Lanz wollte daraufhin wissen, wie sich der Aufstieg Indiens erklären lässt. Britta Petersen erklärte daraufhin, dass die Entwicklung nicht über Nacht kam: "Indien ist schon seit Längerem als Apotheke der Welt bekannt. Indien produziert auch für seinen eigenen Markt sehr viel. Auch im Rüstungsbereich möchte sich Indien sehr stark unabhängig machen." Gleichzeitig sprach sie den indischen Premierminister Modi an, der seit 2014 an der Macht ist: "Modi ist interessant, weil er für den Aufstiegswillen der unteren Klassen steht. Er hat sich nach oben gearbeitet und verkörpert damit das Versprechen, dass es jeder schaffen kann."

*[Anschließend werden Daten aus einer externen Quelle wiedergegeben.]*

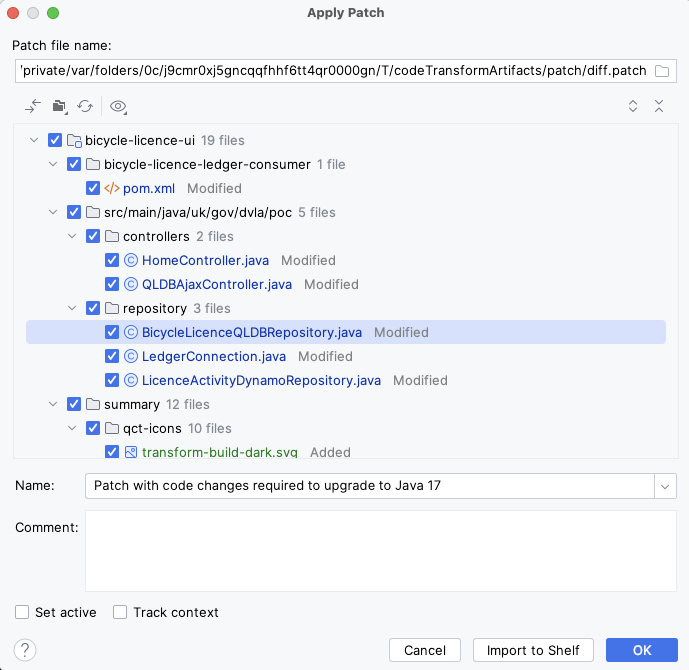Open help with the question mark button
The image size is (689, 670).
(x=26, y=650)
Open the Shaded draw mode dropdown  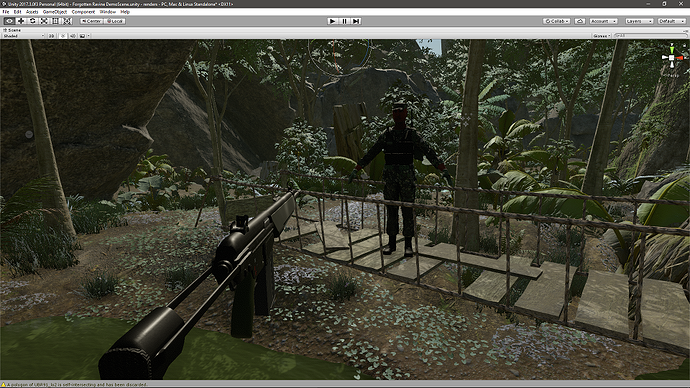(x=23, y=36)
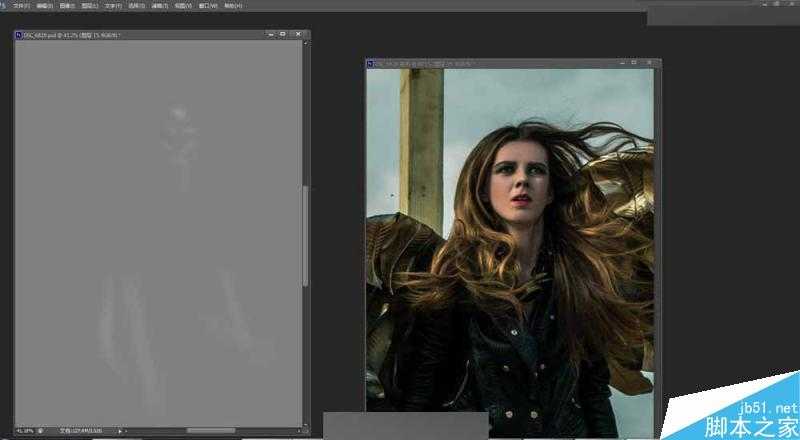Viewport: 800px width, 440px height.
Task: Click the PS icon on the portrait document title bar
Action: point(370,64)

Warnung vor "deutscher Ignoranz"

Mittlerweile gibt es laut Schätzungen von Ranga Yogeshwar rund 5.000 vielversprechende Start-ups in Indien. Der Moderator stellte dazu klar: "Das ist eine neue Haltung, die sich da entwickelt." Er fügte mit Blick auf Markus Lanz hinzu: "Nach 400 Jahren Kolonialisierung und Demütigung gibt es jetzt eine Phase des Erwachens des Selbstbewusstseins. Die Chinesen sagen ja inzwischen selbstbewusst: 'Wir wissen, was wir können und sind in vielen Bereichen Weltspitze und lassen uns nicht mehr herumkommandieren'. In Indien fängt das jetzt allmählich auch an."

Gleichzeitig warnte Ranga Yogeshwar vor einer deutschen Ignoranz mit Blick auf Indien, denn "wir Europäer laufen immer noch mit dem alten Narrativ herum, dass wir der Nabel der Welt sind. Vielleicht ist es jetzt an der Zeit, zu sagen, dass der Nullmeridian durch Beijing oder bald durch Delhi gehen muss. Denn die Zeit, in der man Vasall war, ist vorbei." Südasien-Expertin Britta Peterson fügte abschließend hinzu: "Man muss die Art und Weise, wie wir auf Indien schauen, korrigieren. Es ist zweifellos so, dass Indien in zehn bis 15 Jahren eine der größten Volkswirtschaften der Welt sein wird." Eine Prognose, die den ZDF-Moderator zum Abschied erneut verblüffte: "Das ist ein Thema, über das wir noch häufiger reden werden!"